Ahora, diciendo esto, volvemos a Ramona, su familia, la hija discapacitada, la vida apretujada, con su vocación social extraída de un trasfondo humano al que las ruina de una sociedad brutal no consiguieron apagar. Fue alcanzada por la flecha mortal del virus, que sabemos que tiene proteínas y grasa y una guía sociológica para insertarse allí donde una ciudad entera, sus autoridades, han dejado su huella irresponsable, su fenomenal descuido. El dolor por Ramona entonces fue sentido muchas veces, se podría decir que hay y hubo muchas Ramonas, muertas en el seno de una extensa culpa social ¿Pero y el dolor? No puede ser solo social, genérico, universal. El dolor por el humano injusticiado, por la víctima desfalleciente, sin embargo, nos llama a un sentir único, cuyos bordes no distinguimos fácilmente y sus singularidades tan dramáticas solo le pertenecen a un único dolor irrepetible.

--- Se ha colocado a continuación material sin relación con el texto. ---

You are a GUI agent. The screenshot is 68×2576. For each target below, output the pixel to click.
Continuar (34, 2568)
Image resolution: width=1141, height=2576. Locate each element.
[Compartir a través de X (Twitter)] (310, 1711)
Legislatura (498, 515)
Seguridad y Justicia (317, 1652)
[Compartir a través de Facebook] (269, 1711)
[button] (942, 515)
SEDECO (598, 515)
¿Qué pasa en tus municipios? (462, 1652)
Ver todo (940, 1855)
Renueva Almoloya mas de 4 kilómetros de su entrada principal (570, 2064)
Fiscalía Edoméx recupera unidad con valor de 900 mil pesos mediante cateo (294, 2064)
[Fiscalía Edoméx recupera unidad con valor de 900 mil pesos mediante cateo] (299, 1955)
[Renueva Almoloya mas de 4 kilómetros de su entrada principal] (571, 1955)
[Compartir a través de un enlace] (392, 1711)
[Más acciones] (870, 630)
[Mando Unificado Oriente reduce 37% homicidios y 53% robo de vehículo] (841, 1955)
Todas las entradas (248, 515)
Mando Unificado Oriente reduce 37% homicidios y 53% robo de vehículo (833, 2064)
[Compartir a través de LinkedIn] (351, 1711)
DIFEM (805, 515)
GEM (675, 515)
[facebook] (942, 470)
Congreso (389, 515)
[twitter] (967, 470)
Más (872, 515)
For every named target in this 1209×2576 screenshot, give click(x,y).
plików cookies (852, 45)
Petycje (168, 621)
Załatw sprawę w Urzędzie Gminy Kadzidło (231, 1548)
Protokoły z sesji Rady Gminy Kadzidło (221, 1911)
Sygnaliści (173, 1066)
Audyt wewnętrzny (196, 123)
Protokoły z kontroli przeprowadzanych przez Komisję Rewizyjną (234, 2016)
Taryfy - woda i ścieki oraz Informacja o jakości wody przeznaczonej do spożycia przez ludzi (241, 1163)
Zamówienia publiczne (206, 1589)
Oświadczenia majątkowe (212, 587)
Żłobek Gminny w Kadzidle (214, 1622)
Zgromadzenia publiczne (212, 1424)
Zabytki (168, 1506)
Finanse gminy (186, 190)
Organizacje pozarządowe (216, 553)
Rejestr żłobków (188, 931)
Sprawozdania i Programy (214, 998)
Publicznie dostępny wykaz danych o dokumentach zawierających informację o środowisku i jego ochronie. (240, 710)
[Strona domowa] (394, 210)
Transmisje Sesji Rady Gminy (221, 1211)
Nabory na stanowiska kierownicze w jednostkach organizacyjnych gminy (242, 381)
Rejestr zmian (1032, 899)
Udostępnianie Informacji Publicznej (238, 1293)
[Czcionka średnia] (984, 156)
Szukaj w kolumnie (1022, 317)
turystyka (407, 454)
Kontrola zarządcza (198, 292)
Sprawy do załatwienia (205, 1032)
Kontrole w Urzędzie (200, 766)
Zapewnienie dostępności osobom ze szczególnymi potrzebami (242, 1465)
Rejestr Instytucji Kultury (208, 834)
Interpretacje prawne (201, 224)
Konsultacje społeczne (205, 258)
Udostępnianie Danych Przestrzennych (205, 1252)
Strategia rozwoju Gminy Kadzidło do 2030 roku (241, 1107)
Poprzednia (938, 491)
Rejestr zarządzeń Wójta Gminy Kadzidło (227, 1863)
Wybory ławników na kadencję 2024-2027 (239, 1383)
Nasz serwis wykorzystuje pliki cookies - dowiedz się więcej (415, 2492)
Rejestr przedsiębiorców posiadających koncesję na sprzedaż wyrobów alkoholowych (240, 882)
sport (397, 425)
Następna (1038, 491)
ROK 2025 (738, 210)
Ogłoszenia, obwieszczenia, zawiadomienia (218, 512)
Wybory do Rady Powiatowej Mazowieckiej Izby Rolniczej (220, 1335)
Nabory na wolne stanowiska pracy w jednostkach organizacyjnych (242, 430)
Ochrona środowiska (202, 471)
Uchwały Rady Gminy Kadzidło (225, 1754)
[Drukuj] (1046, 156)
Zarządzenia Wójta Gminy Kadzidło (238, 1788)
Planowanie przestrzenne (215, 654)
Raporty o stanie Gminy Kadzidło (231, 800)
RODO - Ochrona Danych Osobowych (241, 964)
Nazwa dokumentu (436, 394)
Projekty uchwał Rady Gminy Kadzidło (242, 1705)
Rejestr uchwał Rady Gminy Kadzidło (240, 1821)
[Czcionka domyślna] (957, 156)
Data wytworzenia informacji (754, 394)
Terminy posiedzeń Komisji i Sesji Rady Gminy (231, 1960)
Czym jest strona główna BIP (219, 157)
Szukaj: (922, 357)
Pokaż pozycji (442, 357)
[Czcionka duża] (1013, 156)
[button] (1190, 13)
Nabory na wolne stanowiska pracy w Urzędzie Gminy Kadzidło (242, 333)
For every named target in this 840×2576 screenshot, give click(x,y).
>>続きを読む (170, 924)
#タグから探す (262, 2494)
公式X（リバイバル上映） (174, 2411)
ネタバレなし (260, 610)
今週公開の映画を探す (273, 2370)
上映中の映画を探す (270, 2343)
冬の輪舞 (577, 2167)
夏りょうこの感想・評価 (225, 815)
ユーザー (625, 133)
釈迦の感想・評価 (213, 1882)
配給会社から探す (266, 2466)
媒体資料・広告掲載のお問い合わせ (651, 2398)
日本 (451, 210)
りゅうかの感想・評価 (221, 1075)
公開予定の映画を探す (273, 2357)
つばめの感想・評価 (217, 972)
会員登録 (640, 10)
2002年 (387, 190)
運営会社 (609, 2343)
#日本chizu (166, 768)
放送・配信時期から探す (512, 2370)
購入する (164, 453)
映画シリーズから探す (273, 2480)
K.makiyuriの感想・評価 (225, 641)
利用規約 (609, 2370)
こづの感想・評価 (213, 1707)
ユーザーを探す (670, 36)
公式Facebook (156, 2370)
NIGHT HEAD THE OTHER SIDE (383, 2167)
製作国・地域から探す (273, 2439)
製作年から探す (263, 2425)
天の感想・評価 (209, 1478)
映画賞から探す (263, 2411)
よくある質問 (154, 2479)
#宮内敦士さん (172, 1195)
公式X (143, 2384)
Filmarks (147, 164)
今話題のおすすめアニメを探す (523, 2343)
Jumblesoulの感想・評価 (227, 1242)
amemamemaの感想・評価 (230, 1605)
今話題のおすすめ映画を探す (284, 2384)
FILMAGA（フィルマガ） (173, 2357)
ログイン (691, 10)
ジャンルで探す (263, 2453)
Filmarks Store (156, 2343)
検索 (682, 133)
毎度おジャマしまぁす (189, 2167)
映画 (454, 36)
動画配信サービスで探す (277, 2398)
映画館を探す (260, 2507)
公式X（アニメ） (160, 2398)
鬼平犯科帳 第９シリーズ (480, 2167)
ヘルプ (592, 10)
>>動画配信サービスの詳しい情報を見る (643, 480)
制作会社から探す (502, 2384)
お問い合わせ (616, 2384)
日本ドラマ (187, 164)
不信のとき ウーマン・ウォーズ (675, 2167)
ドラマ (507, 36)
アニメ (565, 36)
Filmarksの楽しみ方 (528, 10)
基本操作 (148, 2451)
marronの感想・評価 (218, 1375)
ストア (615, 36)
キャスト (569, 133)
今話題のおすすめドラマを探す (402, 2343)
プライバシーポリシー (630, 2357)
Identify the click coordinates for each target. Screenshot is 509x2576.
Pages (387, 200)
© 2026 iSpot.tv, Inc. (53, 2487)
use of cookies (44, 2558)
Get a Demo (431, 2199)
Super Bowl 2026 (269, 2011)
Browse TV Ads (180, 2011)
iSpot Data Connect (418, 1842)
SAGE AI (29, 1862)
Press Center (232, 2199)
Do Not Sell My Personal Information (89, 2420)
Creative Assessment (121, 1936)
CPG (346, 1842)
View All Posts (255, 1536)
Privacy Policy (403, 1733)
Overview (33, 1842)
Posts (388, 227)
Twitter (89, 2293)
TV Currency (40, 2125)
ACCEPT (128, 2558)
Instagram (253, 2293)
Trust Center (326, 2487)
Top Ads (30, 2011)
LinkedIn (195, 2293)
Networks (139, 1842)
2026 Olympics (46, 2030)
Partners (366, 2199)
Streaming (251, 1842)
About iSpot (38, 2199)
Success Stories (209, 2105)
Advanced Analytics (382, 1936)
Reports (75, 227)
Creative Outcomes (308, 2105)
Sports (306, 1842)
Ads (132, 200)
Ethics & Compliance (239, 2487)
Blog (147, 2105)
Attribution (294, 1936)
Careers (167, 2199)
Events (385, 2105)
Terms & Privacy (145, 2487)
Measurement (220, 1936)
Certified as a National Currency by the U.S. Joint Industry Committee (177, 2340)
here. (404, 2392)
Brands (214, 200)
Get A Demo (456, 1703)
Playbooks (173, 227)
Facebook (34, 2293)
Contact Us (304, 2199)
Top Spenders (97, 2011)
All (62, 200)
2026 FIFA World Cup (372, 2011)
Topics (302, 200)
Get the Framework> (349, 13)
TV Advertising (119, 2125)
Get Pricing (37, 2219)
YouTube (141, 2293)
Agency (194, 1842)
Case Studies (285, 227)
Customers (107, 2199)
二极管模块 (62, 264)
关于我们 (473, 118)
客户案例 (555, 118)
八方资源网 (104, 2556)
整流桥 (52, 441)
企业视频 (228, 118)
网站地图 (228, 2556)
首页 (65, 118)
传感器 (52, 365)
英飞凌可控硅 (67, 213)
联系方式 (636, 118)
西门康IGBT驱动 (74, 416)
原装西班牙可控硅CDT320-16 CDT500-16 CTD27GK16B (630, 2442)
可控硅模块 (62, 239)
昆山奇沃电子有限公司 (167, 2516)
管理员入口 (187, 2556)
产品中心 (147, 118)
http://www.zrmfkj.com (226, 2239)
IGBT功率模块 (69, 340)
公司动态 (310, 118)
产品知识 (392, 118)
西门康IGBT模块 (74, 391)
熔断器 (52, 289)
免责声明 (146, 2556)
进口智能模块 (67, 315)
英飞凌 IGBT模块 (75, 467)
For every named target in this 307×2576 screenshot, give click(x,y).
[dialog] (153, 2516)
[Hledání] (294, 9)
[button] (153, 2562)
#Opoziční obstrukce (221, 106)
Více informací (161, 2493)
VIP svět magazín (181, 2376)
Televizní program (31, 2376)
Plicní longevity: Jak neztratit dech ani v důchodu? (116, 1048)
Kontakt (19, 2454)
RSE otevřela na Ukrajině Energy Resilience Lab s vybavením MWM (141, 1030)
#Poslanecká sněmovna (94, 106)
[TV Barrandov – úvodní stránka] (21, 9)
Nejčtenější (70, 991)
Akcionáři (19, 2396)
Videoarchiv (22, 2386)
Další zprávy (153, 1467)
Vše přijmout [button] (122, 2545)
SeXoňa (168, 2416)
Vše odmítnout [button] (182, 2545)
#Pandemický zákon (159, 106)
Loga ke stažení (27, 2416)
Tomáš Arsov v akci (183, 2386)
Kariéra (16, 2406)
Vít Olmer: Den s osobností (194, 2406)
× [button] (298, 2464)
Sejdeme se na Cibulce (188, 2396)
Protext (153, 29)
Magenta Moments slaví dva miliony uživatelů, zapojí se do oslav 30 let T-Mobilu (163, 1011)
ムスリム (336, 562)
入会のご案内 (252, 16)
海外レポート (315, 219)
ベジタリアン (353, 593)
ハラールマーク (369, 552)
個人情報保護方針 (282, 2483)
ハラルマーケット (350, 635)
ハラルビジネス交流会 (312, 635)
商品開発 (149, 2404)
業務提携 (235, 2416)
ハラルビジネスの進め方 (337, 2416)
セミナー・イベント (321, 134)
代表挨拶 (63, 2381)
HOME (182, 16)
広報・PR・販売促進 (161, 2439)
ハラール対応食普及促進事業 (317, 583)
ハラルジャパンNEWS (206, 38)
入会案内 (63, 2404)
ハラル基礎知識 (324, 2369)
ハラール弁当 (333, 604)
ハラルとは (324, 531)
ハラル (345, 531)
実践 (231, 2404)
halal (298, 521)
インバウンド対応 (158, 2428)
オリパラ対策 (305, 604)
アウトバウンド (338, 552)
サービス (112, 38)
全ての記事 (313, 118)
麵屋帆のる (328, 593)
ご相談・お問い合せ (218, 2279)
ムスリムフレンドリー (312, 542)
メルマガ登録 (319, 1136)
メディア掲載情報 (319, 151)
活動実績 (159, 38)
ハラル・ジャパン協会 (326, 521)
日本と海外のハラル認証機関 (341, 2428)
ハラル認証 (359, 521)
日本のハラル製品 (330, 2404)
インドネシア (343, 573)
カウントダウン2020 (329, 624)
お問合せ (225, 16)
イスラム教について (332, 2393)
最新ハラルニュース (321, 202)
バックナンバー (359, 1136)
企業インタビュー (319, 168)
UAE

Pero como dolor, es también un legado. Nos sentimos involucrados y temerosos. Es una muerte de una vida que apenas nos llega de lejos, levemente intuida. Nuestro dolor no puede ser entonces ni profesional -el que sentiríamos en todos los casos-, ni una actuación sociológica, poniendo categorías de análisis sobre el sistema social que descarga sus golpes más profundos en los que más profundamente viven en el estrato más masacrado por la razón de tecnología urbana atrozmente desigual. Tejida con los hilos insaciables de las finanzas plasmadas también en esos pasadizos y cubos de cementos enroscados de escalerillas. Pero no podemos decir que Ramona murió por una corrida bancaria hecha virus, por un vaivén financiero planificado por un fondo de inversión vestido de microbio, por un bacilo enviado por Black Rock. No debemos hacer fácil nuestro dolor, para no hacer fácil nuestras recusaciones, nuestras antipatías, nuestros repudios. La significación del dolor tiene su reclamo irreductible, cuando verificamos bien que lo tenemos en grado de lamento esencial, de lágrima que quiere evitar ser metáfora.

Entonces damos vuelta el rostro y miramos alrededor, vemos a eso que se llama CABA, como si al usar ya el nombre administrativo de la Ciudad, ya se colocara a los responsables de sus heridas dolientes dentro de una abstracción que los exime de culpas, y escuchamos decir que el virus no distingue, que la enfermedad no significa que una política de gobierno regule a una errática biología. Y como ya casi todos decimos CABA o AMBA, la mudanza de vocabulario en favor de los diccionarios geotécnico-territoriales, hacen de las muertes sociales un hecho estadístico en una unidad de análisis de tal o cual dimensión. Y no. Si aquí lo que importa es el dolor íntimo, irrevocable, también existen las culpas sociales, que alojadas en nada utópicas oficinas de gobierno de la urbe, se van diseñando, amasando en el espacio y en el tiempo, hasta que un día inexorable las estadísticas burocráticas revelan el nombre elegido. Ramona. Porque además de ser una muerte suya irreparable, es también una muerte social. Y dicho sin imprecación, sin furia ni blasfemia, donde hay muerte social, hay culpa social y política.